Unia chce rozbroić obywateli

Mówiąc najprościej – Komisja Europejska chce rozbroić obywateli i zakazać im posiadania broni. Problem jednak w tym, że do zamachów terroryści nie potrzebują jednostek pozostających w rękach cywili, bo nie są dla nich odpowiednio „skuteczne”. Politycy przyznają, że nie orientują się w temacie, ale nadal upierają się, że będzie to krok do zapewnienia większego bezpieczeństwa. Pytanie tylko czy nie dla terrorystów, którzy bez obaw o kontratak ze strony społeczeństwa, będą przemierzać ulice strzelając na oślep.
unia-rozbraja-obywateli.jpg

Komisja Europejska postanowiła zaostrzyć przepisy dotyczące posiadania broni. Może nie mamy takiej tradycji jej używania jak Stany Zjednoczone i nie jesteśmy przyzwyczajeni do posiadania czy nawet korzystania z niej, to nowe dyrektywy mogą odebrać nam w przyszłości możliwość ochrony osobistej, jeśli Polska stanie się „atrakcyjnym” dla terrorystów celem do ataku.

Według komisarzy zakazany powinien być dostęp do samopowtarzalnej (półautomatycznej) broni palnej. Dyrektywy mówią również o zaostrzeniu przepisów dotyczących broni kolekcjonerskiej i pistoletów sygnalizacyjnych – w obawie o możliwości przerobienia ich na śmiercionośne narzędzia.

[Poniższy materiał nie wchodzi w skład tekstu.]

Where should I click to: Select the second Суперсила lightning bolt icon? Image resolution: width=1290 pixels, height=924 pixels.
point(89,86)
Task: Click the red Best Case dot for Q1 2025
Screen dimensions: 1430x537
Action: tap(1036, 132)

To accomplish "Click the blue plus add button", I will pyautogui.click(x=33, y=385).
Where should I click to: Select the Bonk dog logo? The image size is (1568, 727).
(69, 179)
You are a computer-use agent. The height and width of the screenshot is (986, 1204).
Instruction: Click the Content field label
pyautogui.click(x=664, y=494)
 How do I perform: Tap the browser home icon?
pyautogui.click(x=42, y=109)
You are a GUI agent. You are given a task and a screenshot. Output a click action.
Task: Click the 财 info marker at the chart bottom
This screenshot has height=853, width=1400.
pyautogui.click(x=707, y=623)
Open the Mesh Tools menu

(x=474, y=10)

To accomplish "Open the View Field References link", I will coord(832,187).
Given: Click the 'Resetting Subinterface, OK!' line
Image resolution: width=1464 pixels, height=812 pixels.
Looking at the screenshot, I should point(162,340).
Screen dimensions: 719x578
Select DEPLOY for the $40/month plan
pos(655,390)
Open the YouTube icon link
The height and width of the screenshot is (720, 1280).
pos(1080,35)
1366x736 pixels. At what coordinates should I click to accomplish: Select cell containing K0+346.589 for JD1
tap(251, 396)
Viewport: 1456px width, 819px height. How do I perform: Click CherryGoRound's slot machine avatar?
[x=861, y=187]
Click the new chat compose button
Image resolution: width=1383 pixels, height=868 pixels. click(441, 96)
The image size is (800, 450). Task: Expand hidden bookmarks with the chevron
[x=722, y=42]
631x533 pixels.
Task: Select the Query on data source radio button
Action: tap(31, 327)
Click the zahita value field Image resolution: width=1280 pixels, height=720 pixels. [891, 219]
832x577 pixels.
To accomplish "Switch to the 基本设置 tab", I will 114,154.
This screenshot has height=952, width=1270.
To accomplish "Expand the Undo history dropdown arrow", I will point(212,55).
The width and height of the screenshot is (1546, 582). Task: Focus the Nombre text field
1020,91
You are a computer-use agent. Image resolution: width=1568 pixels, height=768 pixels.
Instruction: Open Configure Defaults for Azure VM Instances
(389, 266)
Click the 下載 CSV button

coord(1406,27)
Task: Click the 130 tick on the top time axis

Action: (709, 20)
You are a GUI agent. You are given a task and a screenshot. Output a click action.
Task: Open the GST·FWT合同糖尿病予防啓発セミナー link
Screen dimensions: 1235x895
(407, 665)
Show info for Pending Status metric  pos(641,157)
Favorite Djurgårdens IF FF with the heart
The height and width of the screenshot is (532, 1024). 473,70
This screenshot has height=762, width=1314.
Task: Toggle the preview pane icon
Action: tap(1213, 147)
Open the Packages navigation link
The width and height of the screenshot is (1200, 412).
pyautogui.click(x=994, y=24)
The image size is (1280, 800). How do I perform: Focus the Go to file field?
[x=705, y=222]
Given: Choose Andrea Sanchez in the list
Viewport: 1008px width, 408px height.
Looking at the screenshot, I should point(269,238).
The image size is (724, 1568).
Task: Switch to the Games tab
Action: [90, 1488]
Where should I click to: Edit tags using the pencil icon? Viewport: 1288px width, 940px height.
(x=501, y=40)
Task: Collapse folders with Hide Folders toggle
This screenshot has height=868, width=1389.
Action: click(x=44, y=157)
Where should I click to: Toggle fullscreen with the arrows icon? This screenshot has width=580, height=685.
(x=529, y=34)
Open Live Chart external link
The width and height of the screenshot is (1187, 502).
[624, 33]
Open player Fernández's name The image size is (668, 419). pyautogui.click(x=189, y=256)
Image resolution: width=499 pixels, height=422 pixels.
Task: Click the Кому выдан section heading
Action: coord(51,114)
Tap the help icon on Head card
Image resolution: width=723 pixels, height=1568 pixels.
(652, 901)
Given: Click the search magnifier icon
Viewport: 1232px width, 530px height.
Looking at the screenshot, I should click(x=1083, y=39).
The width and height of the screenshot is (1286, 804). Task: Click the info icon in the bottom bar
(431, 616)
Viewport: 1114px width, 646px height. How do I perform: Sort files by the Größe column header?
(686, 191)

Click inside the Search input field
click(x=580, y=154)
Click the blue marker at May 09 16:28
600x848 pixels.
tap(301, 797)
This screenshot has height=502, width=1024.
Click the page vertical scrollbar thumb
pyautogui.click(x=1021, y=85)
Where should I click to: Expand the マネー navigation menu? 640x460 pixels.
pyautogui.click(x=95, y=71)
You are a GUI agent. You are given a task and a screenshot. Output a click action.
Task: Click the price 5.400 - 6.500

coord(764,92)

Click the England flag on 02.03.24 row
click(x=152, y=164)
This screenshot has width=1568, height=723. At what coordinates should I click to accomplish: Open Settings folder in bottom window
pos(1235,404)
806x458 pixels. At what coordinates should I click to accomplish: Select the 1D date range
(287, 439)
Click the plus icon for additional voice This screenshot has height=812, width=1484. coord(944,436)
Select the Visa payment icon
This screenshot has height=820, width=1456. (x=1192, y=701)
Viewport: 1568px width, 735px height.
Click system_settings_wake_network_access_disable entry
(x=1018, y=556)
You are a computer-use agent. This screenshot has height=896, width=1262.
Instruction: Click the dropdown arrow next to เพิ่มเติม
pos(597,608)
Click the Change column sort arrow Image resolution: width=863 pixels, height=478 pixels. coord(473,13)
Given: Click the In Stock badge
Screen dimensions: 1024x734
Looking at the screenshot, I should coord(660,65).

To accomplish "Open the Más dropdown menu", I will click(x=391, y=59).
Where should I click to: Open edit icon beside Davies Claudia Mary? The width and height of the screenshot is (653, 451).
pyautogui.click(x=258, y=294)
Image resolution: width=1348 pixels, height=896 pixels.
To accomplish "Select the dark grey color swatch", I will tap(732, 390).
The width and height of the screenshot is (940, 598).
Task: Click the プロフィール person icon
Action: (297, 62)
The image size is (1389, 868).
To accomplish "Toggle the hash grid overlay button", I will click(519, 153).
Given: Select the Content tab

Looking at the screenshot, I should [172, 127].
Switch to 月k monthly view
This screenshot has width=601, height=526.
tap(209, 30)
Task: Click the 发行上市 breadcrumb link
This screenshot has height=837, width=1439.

Inicjatywa wyszła od komisarzy po atakach terrorystycznych w Paryżu z 13 listopada 2015 roku, gdzie zginęło 137 osób, a ponad 300 zostało rannych, w tym 99 ciężko. Politycy błędnie założyli, że broń, której dżihadyści użyli do aktów terroru pochodziła z rynku cywilnego. Po przeprowadzeniu dochodzenia okazało się, że Kałasznikowy AK-47 użyte w stolicy Francji pochodziły z czarnego rynku, na który trafiły po wojnie domowej w byłej Jugosławii w latach 90. ubiegłego wieku. Tam również zostały wyprodukowane.



Komisja Europejska przyznaje, że nie ma zbyt wielu danych dotyczących nielegalnego obrotu i przemytu broni w Unii Europejskiej oraz użycia cywilnej (legalnej) broni do popełniania przestępstw.

Problem w tym, że zamachowcy korzystają z broni pochodzącej z czarnego rynku, a nie z legalnego obrotu. Broń cywilna jest mało przydatna dla terrorystów, gdyż nie jest automatyczna (posiadanie tej było i jest całkowicie zakazane). To oznacza, że za jednym naciśnięciem spustu nie wystrzeli więcej niż jeden raz. Do tego dostęp do niej jest utrudniony – kandydat do nabycia uprawnień do jej posiadania m.in. przechodzi testy psychologiczne oraz jest szczegółowo prześwietlany przez policję, zanim dostanie pozwolenie na broń. Do tego musi mieć odpowiednie warunki do jej przechowywania.

W Polsce cywile posiadają ok. 200 000 sztuk broni, z czego większość pozostaje w rękach myśliwych – ok. 116 000, a do ochrony osobistej używa się ok. 60 000.

Jeżeli z kolei dostęp do broni byłby ułatwiony, to czy nie poczulibyśmy się szeryfami lub nie poniosłaby nas ułańska fantazja i sprzeczki sąsiedzkie, bądź awantury w zakorkowanych ulicach nie kończyłyby się strzelaniną?